As the mom of two teenage sons, I’ve been spending a lot more time than usual with them amid the pandemic.
Like many parents prior to COVID-19, I would drop my sons off at school and regroup later that day during soccer practice and dinner. Over the past year, I have seen them at school pretty much every single day since we all work from home together. I’ve watched my eldest start his own nonprofit called Books Build Bridges to help fundraise books for underserved communities. (And I’ve been impressed that he was not only able to fill our garage with nearly 10,000 books but organize and donate almost nearly all of them to local nonprofits!) On the weekends, the two work together to make lunches for a local charity that helps deliver meals to those in need.
I’m always proud of my boys but watching them navigate the pandemic with humility and kindness is truly a once in a lifetime experience. We have even been watching TED Talks together, finding common ground with four speeches that every student — no matter where they are in their studies — should watch.
“Squiggly” careers and the end of the traditional path
In today’s landscape, students do not necessarily need to take a traditional path to be successful or fulfilled in their careers.
Getting to the top of your career, in this TED Talks from Sarah Ellis and Helen Tupper, is something we often mentally visualize as a climb. What if we took a moment to think about what it means to progress upward on the career ladder — and realized that despite prestigious job titles, the ladder could be holding us back from something more?
In “Squiggly” careers and the end of the traditional path, Ellis and Tupper share what it means to have a squiggly career. It’s a wonderful career path to follow because squiggly careers allow us to embrace a world full of uncertainty and possibility.
Both Ellis and Tupper left their linear careers in favor of squiggly careers and experienced great success in doing so. In their talk, Ellis and Tupper discuss the history of career ladders and their limited role in today’s society, how losing the ladder begins with redefining our relationship with work, and how learning is personal to each one of us. In a squiggly career, they remind viewers, we all have the capacity to learn and to teach one another.
Everyday leadership
Everyday leadership opens with leadership speaker Drew Dudley asking the audience how many people are comfortable with calling themselves a leader.
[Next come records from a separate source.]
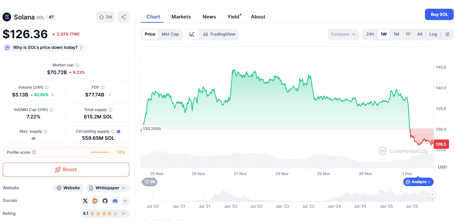Click the share icon next to Solana

pos(123,17)
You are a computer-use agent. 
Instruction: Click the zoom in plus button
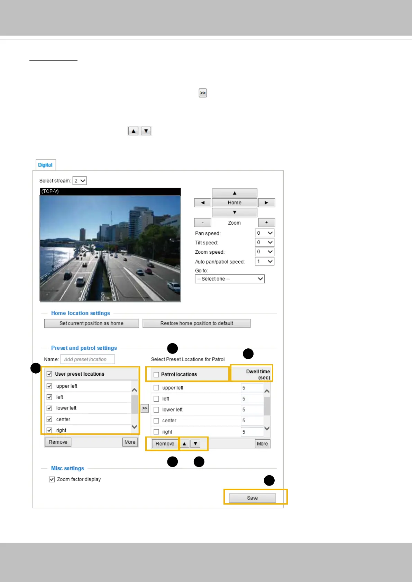coord(266,223)
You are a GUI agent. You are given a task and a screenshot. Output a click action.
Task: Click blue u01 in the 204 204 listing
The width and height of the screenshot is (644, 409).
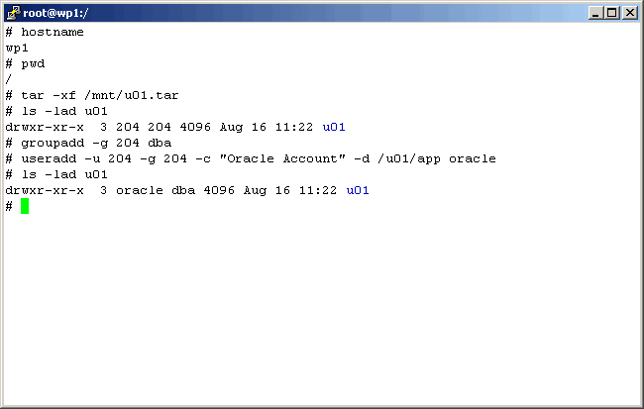tap(334, 127)
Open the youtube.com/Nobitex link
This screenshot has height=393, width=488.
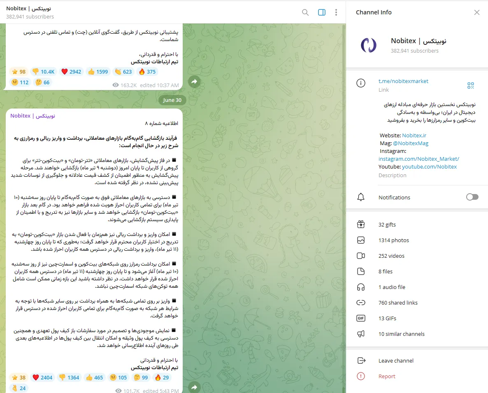click(429, 166)
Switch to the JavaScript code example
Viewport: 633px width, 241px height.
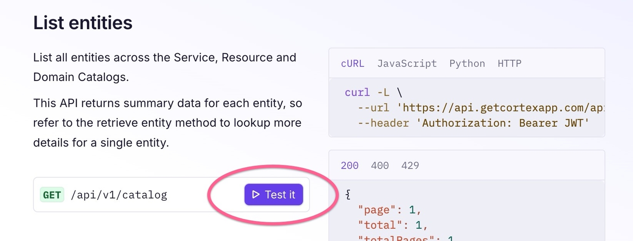pyautogui.click(x=407, y=63)
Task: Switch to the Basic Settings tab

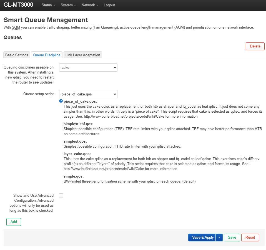Action: 17,55
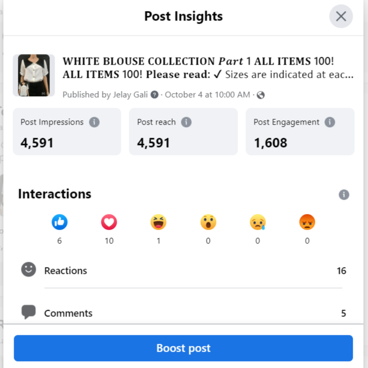The width and height of the screenshot is (368, 368).
Task: Click the globe public audience icon
Action: click(261, 95)
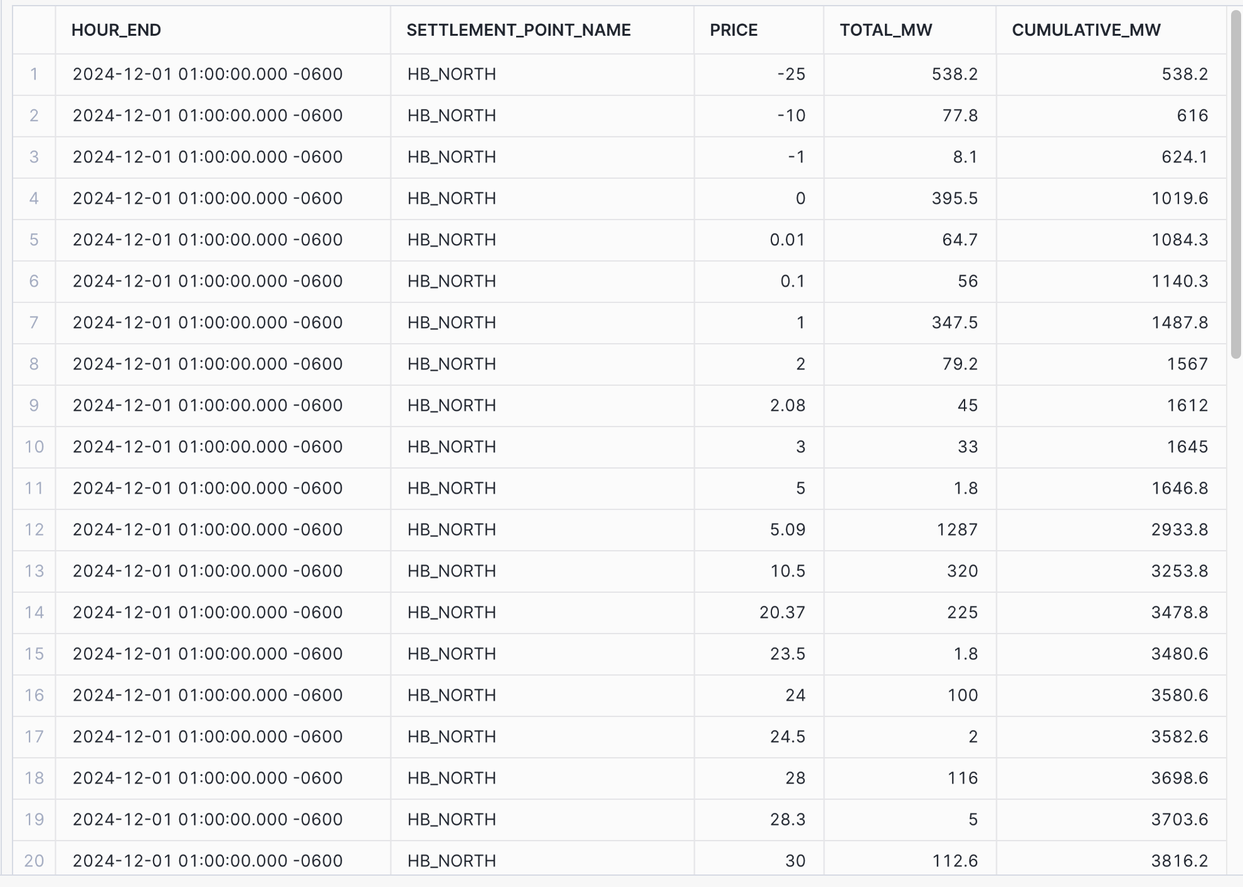The width and height of the screenshot is (1243, 887).
Task: Click cumulative cell showing 3816.2
Action: (1179, 860)
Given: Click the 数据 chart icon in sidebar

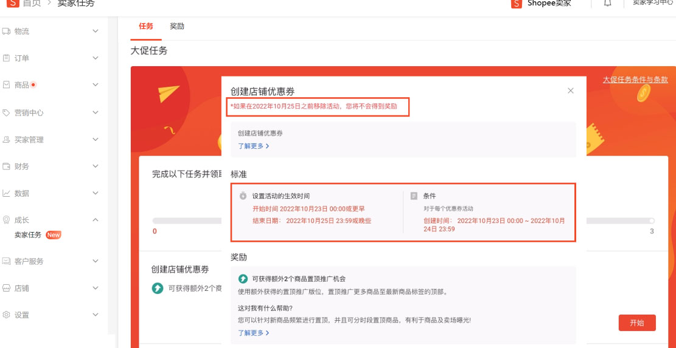Looking at the screenshot, I should [6, 193].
The answer, through Dudley’s years of experience in asking this question, is that most of the audience will not put up their hand.
Why is that? Everyday leadership explores, by way of the “lollipop moment” personal anecdote from Dudley, those seemingly small moments where we do or say something that changes someone else’s life. The greatest part? Every person has had these extraordinary moments in their everyday lives.
Why a good book is a secret door
Amid the COVID-19 pandemic, both of my sons read many books. (Not totally surprising that one started a nonprofit off the love for literature, huh?) Books have long acted as a form of escapism, allowing us to travel the world, venture into distant lands, and visit unusual, magical places.
This is especially true of children’s books. Why a good book is a secret door, led by speaker and children’s book author Mac Barnett, speaks of the world’s secret doors and the sense of wonder that art allows us to reach in a special book. It’s a door that exists around us if we are willing to open it.
Grit: The power of passion and perseverance
I’m wrapping up this list with one of my personal favorite TED Talks from author Angela Lee Duckworth. This is Grit: The power of passion and perseverance.
We’ve learned about careers that take a squiggly road to success, about everyday acts of leadership that influence our lives, and about the importance of keeping a sense of wonder within your life. In this TED conference, Duckworth talks her time spent teaching students in public school. The best students and highest performers did not always have high IQs, the traditional benchmark for what is perceived as intelligence. The greatest predictor of success is actually grit.
Grit is defined as passion and perseverance for long-term goals. If you love what you do and want to get better at it, you will keep the stamina going until you reach these goals. Grit is the mindset that your career is not a race or a sprint. It’s a marathon.
Don’t give up! Amid this challenging time, those that embrace a gritty mindset can turn anything they are passionate about into reality.